The exercise = Copy out the items word for word, beginning at the line that contains "This screenshot has width=1762, height=1609." and ending with the last line of the items.

╭─ Available records

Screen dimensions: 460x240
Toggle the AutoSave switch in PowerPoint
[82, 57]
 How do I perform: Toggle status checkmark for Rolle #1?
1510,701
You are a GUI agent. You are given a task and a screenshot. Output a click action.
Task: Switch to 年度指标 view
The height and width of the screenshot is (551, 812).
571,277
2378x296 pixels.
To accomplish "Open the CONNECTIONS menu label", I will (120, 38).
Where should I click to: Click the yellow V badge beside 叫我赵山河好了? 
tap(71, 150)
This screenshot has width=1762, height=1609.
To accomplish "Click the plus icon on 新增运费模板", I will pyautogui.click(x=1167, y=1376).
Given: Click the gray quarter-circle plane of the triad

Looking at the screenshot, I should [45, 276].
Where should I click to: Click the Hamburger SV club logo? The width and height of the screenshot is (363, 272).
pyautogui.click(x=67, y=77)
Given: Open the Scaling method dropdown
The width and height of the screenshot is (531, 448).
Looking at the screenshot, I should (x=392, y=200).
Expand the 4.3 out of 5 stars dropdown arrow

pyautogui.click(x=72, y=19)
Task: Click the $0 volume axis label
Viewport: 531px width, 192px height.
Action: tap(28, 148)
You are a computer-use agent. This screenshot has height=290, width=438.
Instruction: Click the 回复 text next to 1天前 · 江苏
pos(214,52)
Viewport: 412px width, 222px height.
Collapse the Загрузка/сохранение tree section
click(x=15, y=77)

╰─

Written response =
This screenshot has width=1762, height=1609.
To accomplish "Click the plus icon on 新增运费模板", I will pyautogui.click(x=1167, y=1376).
Given: Click the gray quarter-circle plane of the triad

Looking at the screenshot, I should [45, 276].
Where should I click to: Click the Hamburger SV club logo? The width and height of the screenshot is (363, 272).
pyautogui.click(x=67, y=77)
Given: Open the Scaling method dropdown
The width and height of the screenshot is (531, 448).
Looking at the screenshot, I should (x=392, y=200).
Expand the 4.3 out of 5 stars dropdown arrow

pyautogui.click(x=72, y=19)
Task: Click the $0 volume axis label
Viewport: 531px width, 192px height.
Action: tap(28, 148)
You are a computer-use agent. This screenshot has height=290, width=438.
Instruction: Click the 回复 text next to 1天前 · 江苏
pos(214,52)
Viewport: 412px width, 222px height.
Collapse the Загрузка/сохранение tree section
click(x=15, y=77)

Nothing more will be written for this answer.